Draw a triangle with and angle y, adjacent side x and hypotenuse 1.
The opposite side is then \sqrt{1 - x^2} using Pythagoras' Theorem.
Then, we get:
sin(y) = \frac{\sqrt{1 - x^2}}{1} = \sqrt{1 - x^2}
Substitute that in your derivative:
\frac{dy}{dx} = -\frac{1}{\sqrt{1 - x^2}}
Voilą. :)
This means:
f'(x) = -\frac{1}{\sqrt{1 - x^2}}
susus
Nov 8, 2010, 06:39 AM
Thanks ;)
susus
Nov 14, 2010, 12:11 PM
what about the derivative of f(x) = arccos(x).. it did not work out with me :( haha..
Unknown008
Nov 14, 2010, 10:36 PM
I don't understand... I gave you the derivative of f(x)...
Or if you want, you can simplify:
f'(x) = -\frac{1}{\sqrt{1-x^2}} = \frac{1}{\sqrt{(1+x)(1-x)}}
susus
Nov 14, 2010, 11:03 PM
sorry sorry sorry , I meant f(x)= arccotx
!!
ebaines
Nov 15, 2010, 07:53 AM
Consider a right trangle with angle \theta such that \cot(\theta) = x , and Arccot(x) = \theta as shown in the figure.

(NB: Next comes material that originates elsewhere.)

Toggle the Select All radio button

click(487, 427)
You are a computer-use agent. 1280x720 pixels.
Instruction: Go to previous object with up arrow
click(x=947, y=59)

Take the derivative of x\ = \ \cot(\theta):
\frac {dx} {d \theta} = \frac {-1} {sin^2 \theta} = \frac {-1} {( \frac 1 {1 + x^2} ) } = -(1+x^2)
Rearrange:
\frac {d \theta} {dx} = \frac {-1} {1+x^2} = \frac {d \ Arccot(x)} {dx}
So the derivative of Arccot(x) is:
\frac {-1} {1 + x^2}
Note that this is the negative of the derivative of Arctan(x). If you go through all the trig functions you'll find that the derivative of a "Arc-co" function is the always the negative of its partner. Hence:
\frac {d\ Arcsin(x)} {dx} = \frac 1 {\sqrt{1-x^2}} \\
\frac {d\ Arccos(x)} {dx} = \frac {-1} {\sqrt{1-x^2}} \\
\frac {d\ Arctan(x)} {dx} = \frac 1 {1+x^2}\\
\frac {d\ Arccot(x)} {dx} = \frac {-1} {1+x^2}\\
\frac {d\ Arcsec(x)} {dx} = \frac 1 {x \sqrt {x^2-1}}\\
\frac {d\ Arccsc(x)} {dx} = \frac {-1} {x \sqrt{x^2-1}}
Unknown008
Nov 15, 2010, 09:21 AM
If you are unsure of what \frac{d}{dx}cot(x), use the quotient rule after converting it to cos and sin.